### [Text section]
DJI Looks to Increase Safety by Updating GEO System for Drone Photography and Videography

DJI Looks to Increase Safety by Updating GEO System for Drone Photography and Videography

The DJI Geospatial Environment Online (GEO) is the company's built-in system for helping drone operators abide by airspace rules and regulations. Today, DJI has released a major update for the system that should go a long way in augmenting responsible flying and preventing incidents.

Today's update introduces more intricate restrictions by including permanent no-fly zones around areas such as prisons and nuclear power plants, but the big step forward is the launch of temporary flight restrictions (TFR). The FAA issues TFRs for any number of reasons ranging from hazardous conditions to sporting events or the arrival of dignitaries. This allows DJI to dynamically update no-fly zones in real-time in tandem with the FAA, thereby putting the end-user in better coordination with those who oversee airspace. 

dji-flight-restrictions-drone-uav-airport

An example of the three GEO zones (Burke Lakefront Airport).

### [Directive]
Quote the entire article on DJI's update to its GEO system, word for word.

### [Supplied data]
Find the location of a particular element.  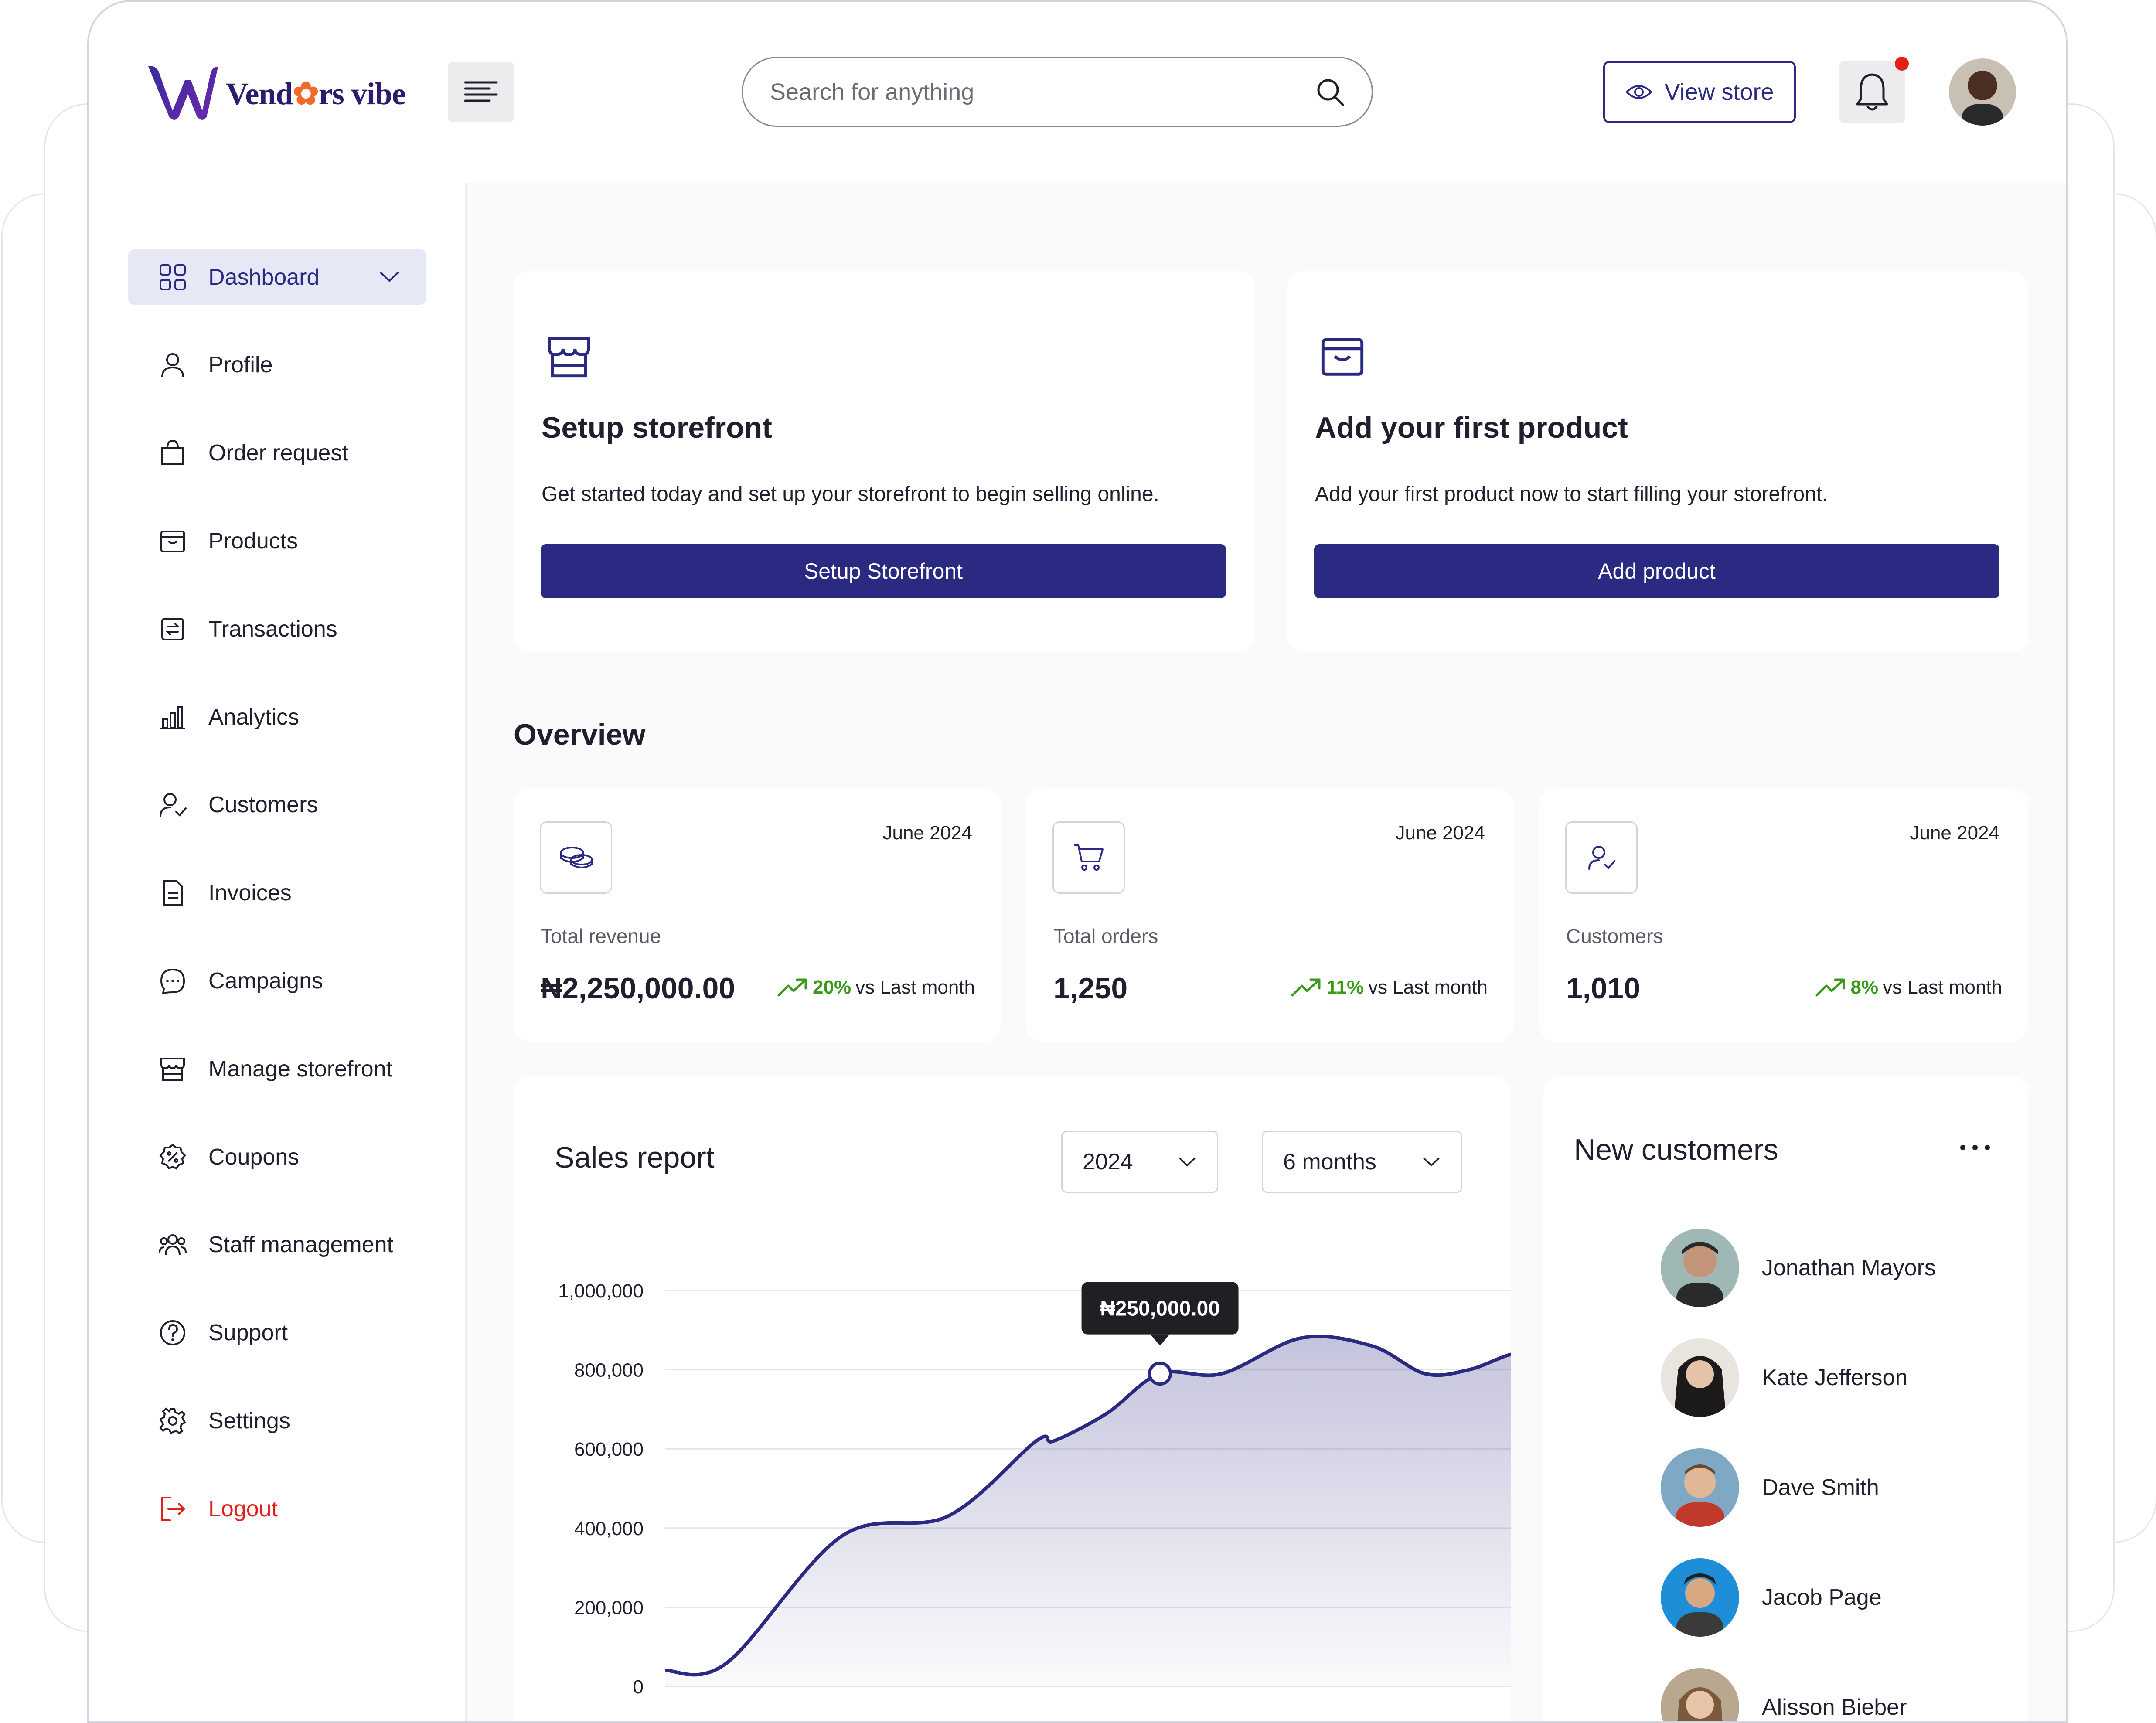

menu-toggle-button is located at coordinates (481, 92).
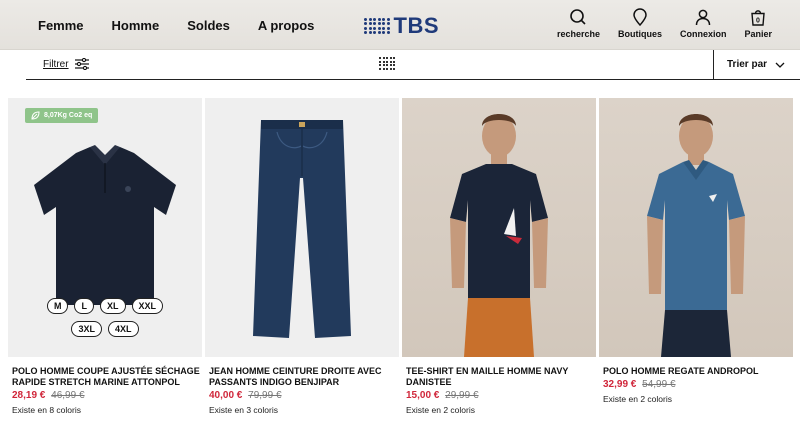 This screenshot has width=800, height=424. Describe the element at coordinates (696, 384) in the screenshot. I see `product-prices: 32,99 € 54,99 €` at that location.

### [Exercise response]
DJI Looks to Increase Safety by Updating GEO System for Drone Photography and Videography

DJI Looks to Increase Safety by Updating GEO System for Drone Photography and Videography

The DJI Geospatial Environment Online (GEO) is the company's built-in system for helping drone operators abide by airspace rules and regulations. Today, DJI has released a major update for the system that should go a long way in augmenting responsible flying and preventing incidents.

Today's update introduces more intricate restrictions by including permanent no-fly zones around areas such as prisons and nuclear power plants, but the big step forward is the launch of temporary flight restrictions (TFR). The FAA issues TFRs for any number of reasons ranging from hazardous conditions to sporting events or the arrival of dignitaries. This allows DJI to dynamically update no-fly zones in real-time in tandem with the FAA, thereby putting the end-user in better coordination with those who oversee airspace. 

dji-flight-restrictions-drone-uav-airport

An example of the three GEO zones (Burke Lakefront Airport).